19 de junio de 2008

vecino barranquino


El apuradito, con respecto a mi barrio, tiene un radio de acción de entre cuatro y seis cuadras a la redonda. Camina por San Antonio desde Santa Rosa a muchos kilómetros por hora, adelanta a aquellos de andar pausado bajando violentamente de la vereda a la pista y subiendo en dos pasos. Camina desde Grau por Miraflores y no se detiene siquiera a mirar si los perros lo atacan. Da la vuelta a la esquina a velocidades incomprensibles y se pierde hasta la siguiente vez, cuando lo encuentro dirigiéndose muy apurado hacia algún parte.


No puedo decir mucho más. Es de como 35 y que su ritmo vertiginoso lo tiene algo envejecido. Quizás en las públicas carreras de caminata ha ido perdiendo pelo, es orejón, que nunca me ha visto a la cara. Al apuradito la sociedad no lo entiende, es por eso que hay épocas, como desde hace un mes hasta ayer, en que las pastillas, estoy segura de que son las pastillas que le dan en casa, le bajan las revoluciones y entonces ya no va apurado sino más bien anda como caracol, del brazo de a madre o algún otro familiar. Paso, paso, paso, a veces lo veo y otras estoy segura de que me lo cruzo pero irreconocible, lento, habiéndose perdido a sí mismo.
Hoy el apuradito ha vuelto a las andadas.

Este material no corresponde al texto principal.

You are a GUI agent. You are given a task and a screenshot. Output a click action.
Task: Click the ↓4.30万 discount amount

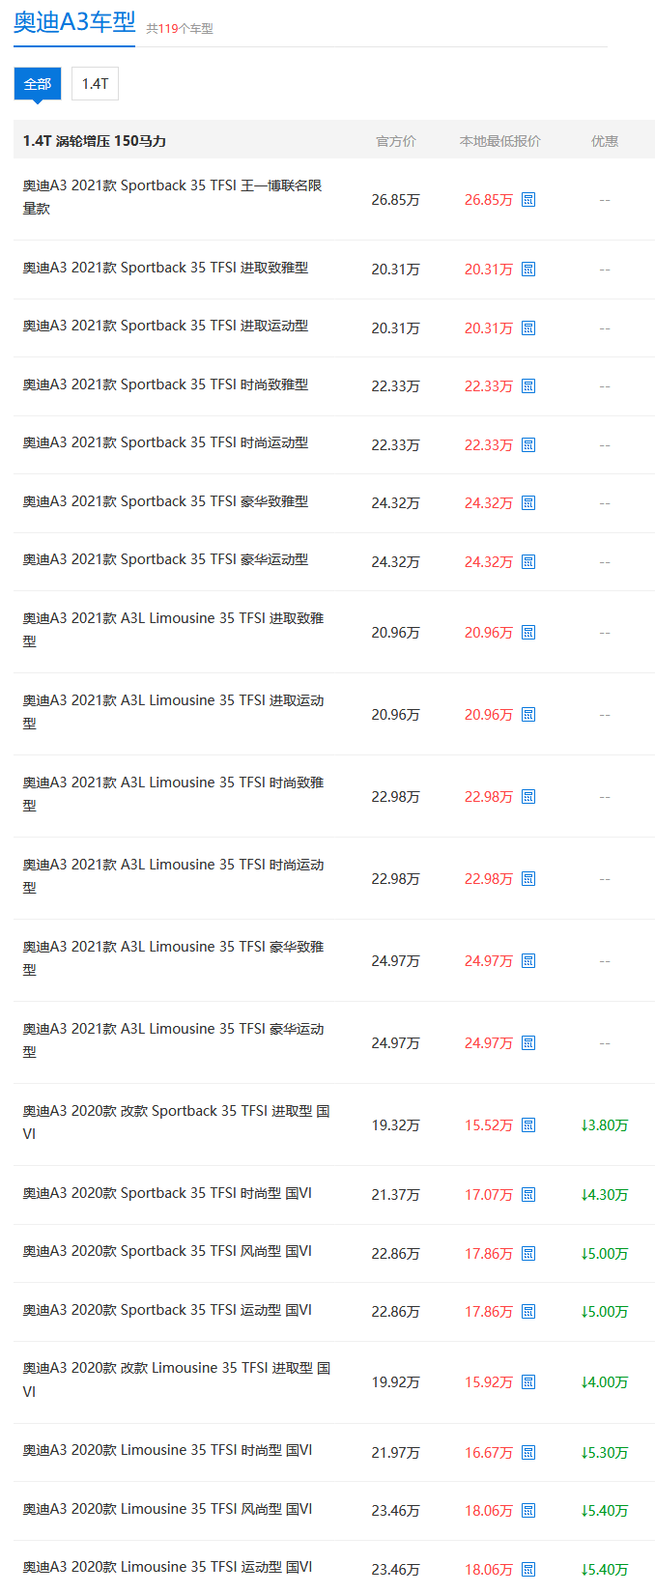point(605,1195)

Yo salía temprano de la casa hacia una reunión, y en sentido contrario, él aceleraba como si fuera a desintegrarse para adelantar a una señora que llevaba una mano de plátanos en la mano. Cargaba una tele de catorce pulgadas roja de esas en blanco y negro, cuando torció donde la calle se bifurca lo perdí de vista.
Esta mañana llovía, pero el apuradito ni aunque nieve se detiene. El transita entre los charcos sin ganas de saltarlos para no perder la viada. No sabe de clima, de bastas de pantalón empapadas, ni de medias húmedas y zapatos arrugados. El solo sabe ir rápido a algún lado, y lo hace bien.